Kiki Smith — encounter with the unexpected
For all the obvious reasons — my encounter today is with Kiki Smith. An artist who always makes me be blown away by her works — of art. And in whose realms I often fantasize being captivated in. In the end, Kiki needs no introduction, and I’ll never be the one in the position to better do it.
Reasons and results coming from this fictionism of mine about her? That’s because Kiki Smith’s sculptures and printmaking have this incredible power to make us wonder about: always innovative and unconventional, she is an artist who instills in the observer, or in the appraiser, that rousing — and intriguing — sense of starting over. By expanding the scope of the very act of looking. By re-addressing the human body, so frail and so enduring. By having, once and for all, that inward motif of experience.
In its concepts, formats, techniques, and functions, Kiki’s experimenting art has its own encounter with the unexpected. And so the artist seems to constantly seek out an innovative concept of art, and once again. Which feels like an eternal recurrence — that so enlarged and outspread probability of images and objects coming into existence again, and once again, always in return to mean not the same but one another. So for it, the observer feels as if in front of a broad set of deviations, transformations, variations — something new seems to be taking place within Kiki’s art but it is also the act of looking, redone, hers and ours, which is into change every new single making or appreciation.

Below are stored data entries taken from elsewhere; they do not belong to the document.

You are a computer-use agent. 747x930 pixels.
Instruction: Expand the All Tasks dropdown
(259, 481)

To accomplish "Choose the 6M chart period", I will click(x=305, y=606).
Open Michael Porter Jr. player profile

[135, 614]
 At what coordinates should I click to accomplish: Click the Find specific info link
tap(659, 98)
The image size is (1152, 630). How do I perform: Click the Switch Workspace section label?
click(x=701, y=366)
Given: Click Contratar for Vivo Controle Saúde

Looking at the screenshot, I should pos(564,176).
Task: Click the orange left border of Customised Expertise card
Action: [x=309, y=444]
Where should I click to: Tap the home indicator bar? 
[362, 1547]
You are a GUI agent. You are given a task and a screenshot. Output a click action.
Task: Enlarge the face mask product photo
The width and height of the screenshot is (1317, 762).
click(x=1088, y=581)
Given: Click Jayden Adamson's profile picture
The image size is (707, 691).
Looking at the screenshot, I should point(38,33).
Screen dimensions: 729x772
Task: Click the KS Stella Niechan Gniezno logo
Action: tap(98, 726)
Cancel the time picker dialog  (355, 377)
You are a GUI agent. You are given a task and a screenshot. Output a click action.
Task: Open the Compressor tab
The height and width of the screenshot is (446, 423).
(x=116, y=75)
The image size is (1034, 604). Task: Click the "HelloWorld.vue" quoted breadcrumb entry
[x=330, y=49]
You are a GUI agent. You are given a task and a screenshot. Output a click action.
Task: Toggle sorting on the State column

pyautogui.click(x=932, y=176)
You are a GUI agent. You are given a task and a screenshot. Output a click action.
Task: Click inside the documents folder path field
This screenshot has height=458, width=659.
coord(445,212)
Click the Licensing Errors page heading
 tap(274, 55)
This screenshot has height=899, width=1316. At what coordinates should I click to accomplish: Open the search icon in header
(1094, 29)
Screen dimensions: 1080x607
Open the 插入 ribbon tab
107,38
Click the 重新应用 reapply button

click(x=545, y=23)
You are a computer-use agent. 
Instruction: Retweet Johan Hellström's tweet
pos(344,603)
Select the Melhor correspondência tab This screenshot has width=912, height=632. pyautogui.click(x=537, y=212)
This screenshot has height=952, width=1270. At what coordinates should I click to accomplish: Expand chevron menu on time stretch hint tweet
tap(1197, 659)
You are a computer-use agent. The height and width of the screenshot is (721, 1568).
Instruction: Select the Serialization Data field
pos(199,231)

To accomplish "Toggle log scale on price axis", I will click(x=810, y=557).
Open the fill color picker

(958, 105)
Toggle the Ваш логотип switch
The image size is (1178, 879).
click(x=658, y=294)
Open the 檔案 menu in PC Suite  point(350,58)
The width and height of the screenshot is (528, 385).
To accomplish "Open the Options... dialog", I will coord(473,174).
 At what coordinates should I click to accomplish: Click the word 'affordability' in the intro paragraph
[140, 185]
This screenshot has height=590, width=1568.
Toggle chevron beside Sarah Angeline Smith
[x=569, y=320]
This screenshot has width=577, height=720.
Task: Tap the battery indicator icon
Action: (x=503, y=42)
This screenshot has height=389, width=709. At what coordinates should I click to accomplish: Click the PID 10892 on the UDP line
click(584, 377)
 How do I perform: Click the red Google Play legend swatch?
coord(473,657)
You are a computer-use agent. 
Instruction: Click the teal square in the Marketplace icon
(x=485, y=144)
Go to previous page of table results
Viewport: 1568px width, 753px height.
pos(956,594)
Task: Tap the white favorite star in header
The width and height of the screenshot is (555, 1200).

The artist’s open-ended — somewhat obsessed — approach at dealing with a diversity of materials relies on her interest in the diverse social roles and functions they have played since their emergence and use as art possible forms. Rubber stamps, tattoos, photocopies, lithography. And it is all about repetition and uniqueness. Recycling and reusing stones and plates, paper fragments, collages — all this blurring the boundaries between drawing and printmaking, sculpture and other innovative forms of art, so peculiar to be made, seen and re-seen, appreciated after all…
I still remember the day, four or five years ago, I firstly contemplated Kiki Smith’s prints. And then, stunned, voiceless, and totally blind, I could just recall those unforgettable Rilke’s words, that “most experiences are unsayable, and they happen in a space that no word has ever entered”.
The world goes round, and here I am, once again. Stunned. Voiceless. As outspoken as I’m supposed to be. But blind, and with no correct tones to express the plurality and grandeur of her art. Kiki Smith — for all the obvious reasons!